Porsche is putting the finishing touches on the third generation of the Panamera before its world premiere at the Icons of Porsche Festival in Dubai on November 24. The four-door family car is seeing a number of upgrades from the current model. 

Porsche says that most of the revisions center around the Panamera’s driveline, including a new Porsche dual clutch transmission and new semi-active chassis with two-valve shock absorbers. 

“With the active chassis we are setting new standards. We could feel this on every meter of our test drives – very comfortable on the cobblestones in Barcelona harbor, and highly dynamic and agile on the winding country roads outside the city,” says Thomas Friemuth, head of the Panamera line.

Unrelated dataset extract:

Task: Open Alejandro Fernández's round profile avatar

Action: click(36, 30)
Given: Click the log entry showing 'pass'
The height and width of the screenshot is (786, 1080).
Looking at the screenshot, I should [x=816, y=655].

The next Porsche Panamera will be offered in four E-Hybrid models, with the company hinting that the additional hybrid would be a high-performance model. The automaker currently offers three Panamera hybrids, the 455-hp 4 E-Hybrid, the 552-hp 4S E-Hybrid and the 690-hp Turbo S E-Hybrid. Depending on model, reaching 60 mph currently takes anywhere from 3.2-to-4.4 seconds according to Porsche. So, while details are few, we do know the new Panameras will be faster.

“We are increasing the electrical performance of the Panamera in all E-Hybrid models with regard to driving dynamics and the important disciplines of electric range and charging speed,” says Friemuth. “During our tests, we’re driving up to 70 per cent further purely on electric power than we did in its predecessor.”

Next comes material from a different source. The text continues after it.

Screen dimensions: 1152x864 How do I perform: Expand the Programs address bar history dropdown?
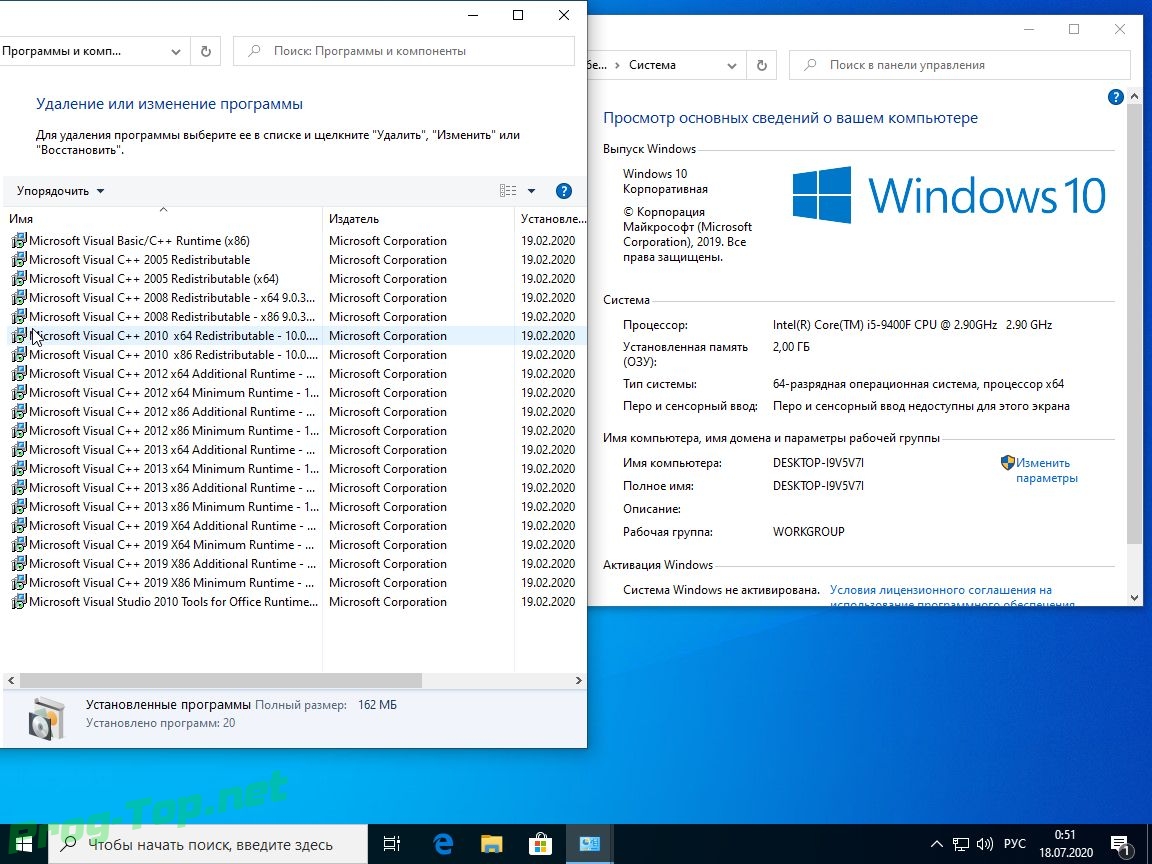176,51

By creating a stronger, more potent electric motor and fully incorporating it into the new dual clutch transmission housing, Porsche was able to generate more power. And the motor weighs less while offering better drivetrain and recovery performance characteristics than its predecessor, the company says. Power comes from a larger 25.9 kWh high-voltage battery with a 25.9-kWh capacity, accompanied by an 11-kW on-board charger that reduces recharging time.

The Panamera is seeing its final shakedown around Barcelona following tests on four continents, including the U.S., where the engine-cooling system and the air conditioning were checked.

“I’m delighted with the progress we have made with electrification,” said Arno Bögl, project manager for the drivetrain in the Panamera product line. “The integration and combination of two drive systems in the Panamera works absolutely seamlessly and harmoniously.”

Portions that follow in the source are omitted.